2. Flavouring Seeds: Flavouring the dough with salt, ghee and spices is quite natural, but the flavour additions made to Puri and Luchi usually differ. While Puri usually has carom seeds or ajwain in the dough, Luchi is either made with nigella seeds or kalonji. In many Bengali and Assamese households, in fact, even nigella seeds aren’t added to the dough, keeping it simple and all about the refined flour.
3. The Frying Techniques: You may argue that since both these flatbreads are deep-fried, how different can the frying techniques for them be? As it turns out, they are quite different. Puri is always fried until golden brown on both sides. Luchi, on the other hand, is never browned and instead fried perfectly to maintain the paleness of the dough. In fact, many believe that if you have browned the Luchi at all while frying, you’ve turned it into maida Puris!

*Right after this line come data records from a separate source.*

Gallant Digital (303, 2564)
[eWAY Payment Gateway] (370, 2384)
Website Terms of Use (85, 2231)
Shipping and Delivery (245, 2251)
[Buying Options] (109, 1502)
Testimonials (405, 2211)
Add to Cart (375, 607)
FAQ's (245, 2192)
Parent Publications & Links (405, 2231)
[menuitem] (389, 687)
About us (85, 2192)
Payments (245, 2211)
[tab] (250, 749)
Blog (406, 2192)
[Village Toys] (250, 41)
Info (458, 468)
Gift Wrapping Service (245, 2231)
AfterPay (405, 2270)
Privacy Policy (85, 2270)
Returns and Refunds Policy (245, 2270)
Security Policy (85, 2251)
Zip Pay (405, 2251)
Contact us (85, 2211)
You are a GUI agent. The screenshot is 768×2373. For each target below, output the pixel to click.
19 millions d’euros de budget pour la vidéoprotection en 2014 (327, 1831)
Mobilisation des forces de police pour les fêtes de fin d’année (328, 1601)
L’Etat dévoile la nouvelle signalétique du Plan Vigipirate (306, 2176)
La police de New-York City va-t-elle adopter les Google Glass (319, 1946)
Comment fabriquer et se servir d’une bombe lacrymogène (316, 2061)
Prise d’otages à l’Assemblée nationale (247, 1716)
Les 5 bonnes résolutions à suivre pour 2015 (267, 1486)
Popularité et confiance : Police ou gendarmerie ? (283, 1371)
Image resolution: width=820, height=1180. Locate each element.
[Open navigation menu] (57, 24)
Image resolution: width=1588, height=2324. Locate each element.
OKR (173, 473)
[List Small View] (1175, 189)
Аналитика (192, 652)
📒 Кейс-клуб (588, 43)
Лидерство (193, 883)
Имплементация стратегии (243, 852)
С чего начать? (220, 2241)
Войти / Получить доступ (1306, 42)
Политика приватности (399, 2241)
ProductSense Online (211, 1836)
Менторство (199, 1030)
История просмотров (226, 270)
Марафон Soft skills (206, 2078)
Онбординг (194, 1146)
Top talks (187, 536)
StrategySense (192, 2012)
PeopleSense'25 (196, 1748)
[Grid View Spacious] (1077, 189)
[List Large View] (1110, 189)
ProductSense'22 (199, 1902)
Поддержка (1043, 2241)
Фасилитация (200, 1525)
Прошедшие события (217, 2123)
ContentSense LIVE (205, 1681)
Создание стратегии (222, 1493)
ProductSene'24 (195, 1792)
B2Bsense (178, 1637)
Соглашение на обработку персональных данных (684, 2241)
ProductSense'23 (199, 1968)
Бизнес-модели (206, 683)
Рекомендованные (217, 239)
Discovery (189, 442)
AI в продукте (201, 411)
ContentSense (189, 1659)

4. Pairing With Non-Vegetarian Dishes: Ask any North Indian and the very notion of pairing Puris with anything but vegetarian delicacies, from the spiciest Chhole to the simplest Jeera Aloo, would seem beyond imagination. Luchi, on the other hand, is traditionally paired not only with vegetarian potato or even pumpkin dishes but also with mutton and chicken dishes. After all, isn’t Luchi-Mangsho a traditional Sunday meal in Bengali households?